Énoncé écrit 1: Dans la décision de cour martiale ci-dessous, condensez sous forme de liste le paragraphe qui commence par « Le système de justice militaire constitue » en conservant ses faits essentiels.
Énoncé écrit 2: Poursuivez la décision de cour martiale reproduite ci-dessous à partir de la fin de son dernier paragraphe.

Cour martiale

Informations sur la décision

Résumé :

Date de l’ouverture du procès : 8 avril 2008.

Endroit : BFC Esquimalt, édifice 30-N, 2nd étage, Victoria (CB).

Chefs d’accusation
•Chefs d’accusation 1, 2 : Art. 129(2) LDN, comportement préjudiciable au bon ordre et à la discipline.
•Chefs d’accusation 3, 4, 7, 9, 10 : Art. 90 LDN, s’est absenté sans permission.
•Chef d’accusation 5 (subsidiaire au chef d’accusation 6) : Art. 75h) LDN, agissant comme sentinelle a dormi.
•Chef d’accusation 6 (subsidiaire au chef d’accusation 5) : Art. 124 LDN, a exécuté avec négligence une tâche militaire.
•Chef d’accusation 8 : Art. 125c) LDN, dans l’intention d’induire en erreur, a fait disparaître un document gardé à des fins militaires.
•Chef d’accusation 11 : Art. 129(2) LDN, négligence préjudiciable au bon ordre et à la discipline.
Résultats
•VERDICTS : Chefs d’accusation 1, 2, 3, 8 : Non coupable. Chefs d’accusation 4, 6, 7, 9, 10, 11 : Coupable. Chef d’accusation 5 : Une suspension d’instance.
•SENTENCE : Un blâme et une amende au montant de 2000$.

Contenu de la décision

Référence : R. c. Matelot de 1re classe J.R. Lueke, 2008 CM 3007

 

Dossier : 2007-66

 

COUR MARTIALE PERMANENE

CANADA

COLOMBIE-BRITANNIQUE

BASE DES FORCES CANADIENNES ESQUIMALT

 

Date : 10 avril 2008

 

SOUS LA PRÉSIDENCE DU LIEUTENANT-COLONEL L.-V. D'AUTEUIL, J.M.

 

SA MAJESTÉ LA REINE

c.

MATELOT DE 1re CLASSE J.R. LUEKE

(contrevenant)

 

SENTENCE

(prononcée de vive voix)

 

 

[1]                    Ex-matelot de 1re classe Lueke, après avoir accepté et inscrit votre plaidoyer de culpabilité relativement aux quatrième, sixième, septième, neuvième, dixième et onzième chefs d’accusation, la cour vous déclare maintenant coupable de ces accusations. En conséquence, elle ordonne que les procédures relatives à la cinquième accusation soient suspendues, étant donné qu’il s’agit d’un chef d’accusation subsidiaire par rapport au sixième et que l’avocat de la poursuite a accepté le plaidoyer s’y rapportant. À titre d’information, la cour a déjà conclu que vous n’étiez pas coupable des premier, deuxième, troisième et huitième chefs d’accusation, la poursuite n’ayant présenté aucun élément de preuve à leur sujet.

 

[2]                    Le système de justice militaire constitue l’ultime recours pour faire respecter la discipline - une dimension essentielle de l’activité militaire - dans les Forces canadiennes. Le but de ce système est d’empêcher toute inconduite ou, de façon plus positive, de promouvoir la bonne conduite. C’est au moyen de la discipline que les Forces armées s’assurent que leurs membres rempliront leurs missions avec succès et d’une manière fiable.

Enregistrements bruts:
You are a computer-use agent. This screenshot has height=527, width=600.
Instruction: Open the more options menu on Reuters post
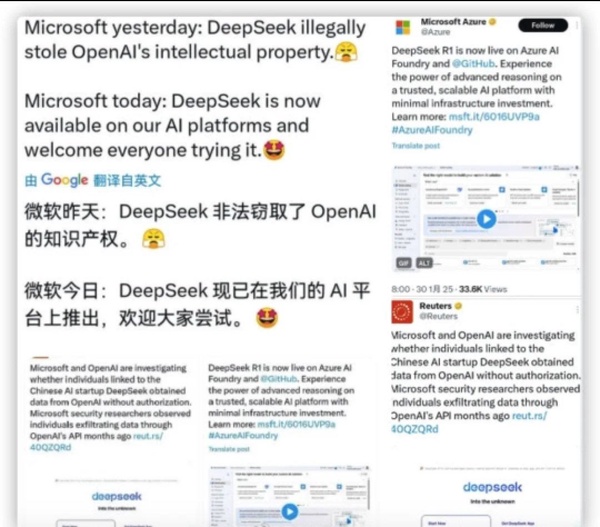click(577, 309)
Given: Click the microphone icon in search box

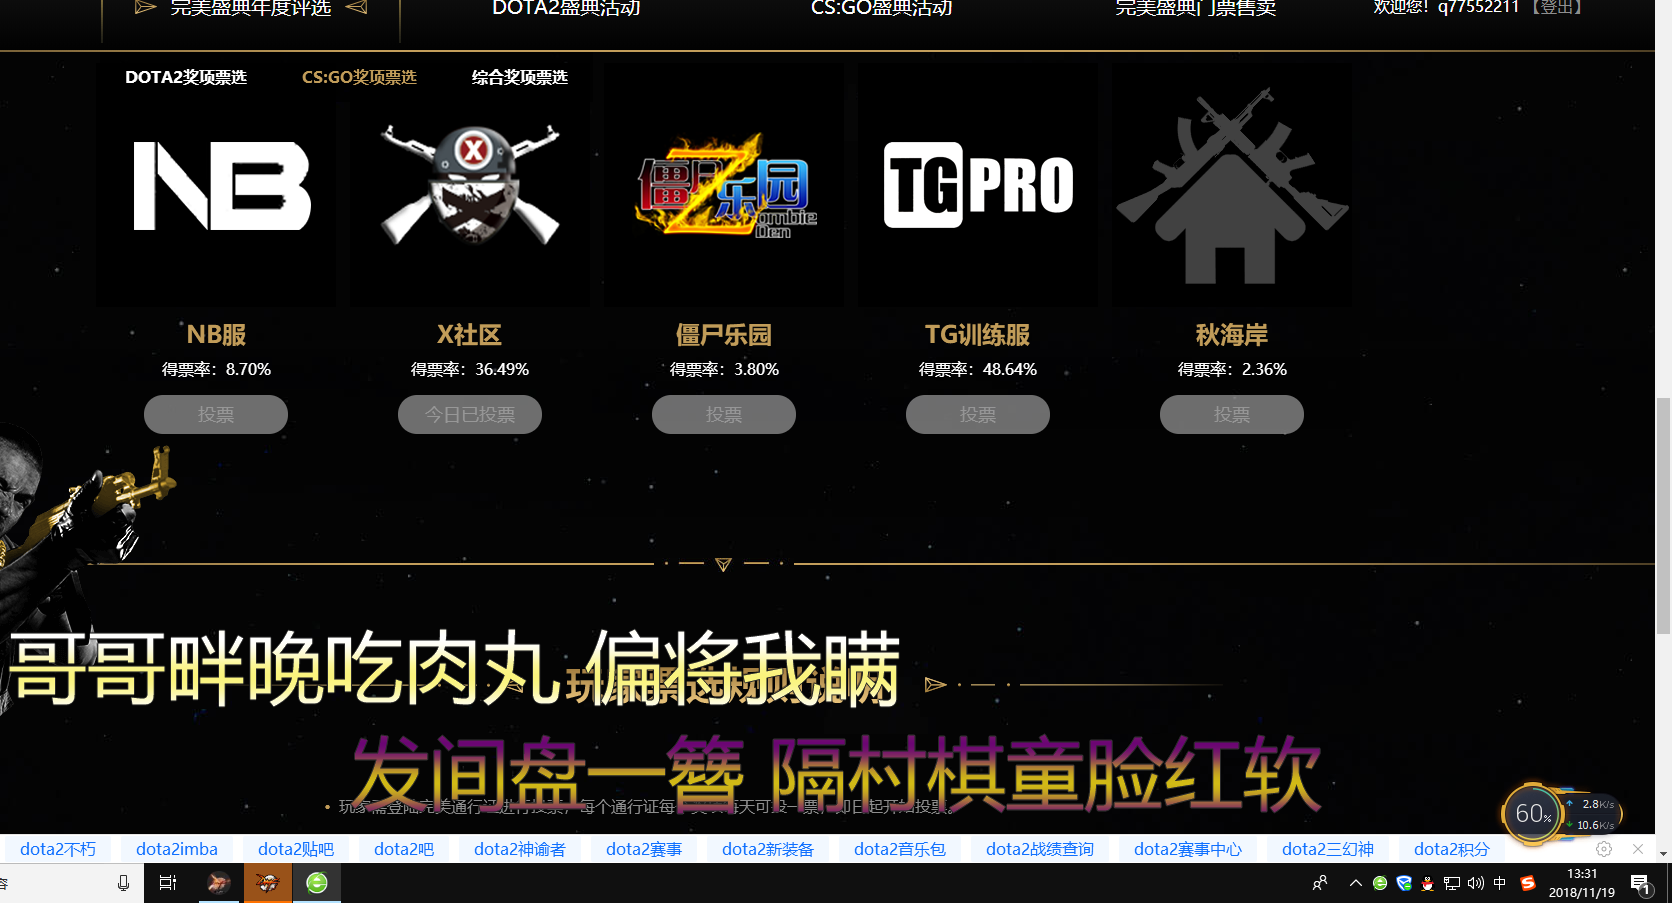Looking at the screenshot, I should [123, 883].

Réponse à l'exercice 1:
- Le système de justice militaire est l'ultime recours pour faire respecter la discipline dans les Forces canadiennes.
- La discipline est une dimension essentielle de l'activité militaire.
- Ce système a pour but d'empêcher toute inconduite, ou de promouvoir la bonne conduite.
- La discipline permet aux Forces armées de s'assurer que leurs membres rempliront leurs missions avec succès et de manière fiable.

Réponse à l'exercice 2:
 


[3]                    Comme l’a écrit le major Jean-Bruno Cloutier dans sa thèse au sujet du système de justice militaire canadien, « en bout de ligne, pour promouvoir au maximum les chances de succès de la mission, la chaîne de commandement doit être en mesure d’administrer la discipline afin de contrôler les inconduites qui mettent en péril le bon ordre ». Le système de justice militaire veille aussi au maintien de l’ordre public et assure que les personnes justiciables du Code de discipline militaire sont punies de la même façon que toute autre personne vivant au Canada.

 

[4]                    Il est reconnu depuis longtemps que le but d’un système de justice ou de tribunaux militaires distinct est de permettre aux Forces armées de trancher les questions qui relèvent du respect du Code de discipline militaire et qui touchent le maintien de l’efficacité et du moral des troupes. Ceci étant dit, toute peine infligée par un tribunal, qu’il soit civil ou militaire, doit être la moins sévère qui soit adaptée aux circonstances. Ce principe est conforme au devoir du tribunal de « prononce[r] une sentence proportionnée à la gravité de l’infraction et aux antécédents du contrevenant », comme le prévoit l’alinéa 112.48(2)b) des ORFC. Dans la présente affaire, l’avocat de la poursuite a soutenu que la peine minimale que je devrais infliger au contrevenant dans les circonstances est une peine d’emprisonnement d’une période variant de 14 à 21 jours. Pour sa part, l’avocat de la défense a fait valoir que la peine qui conviendrait le mieux dans les circonstances serait une réprimande sévère et une amende de plus de 1 000 $.

 

[5]                    La cour qui prononce la peine d’un contrevenant relativement aux infractions qu’il a commises doit poursuivre certains objectifs en fonction des principes de la détermination de la peine qui s’appliquent. Il est reconnu que ces principes et objectifs varient légèrement selon le cas, mais il faut toujours les adapter aux circonstances de l’espèce ainsi qu’au contrevenant.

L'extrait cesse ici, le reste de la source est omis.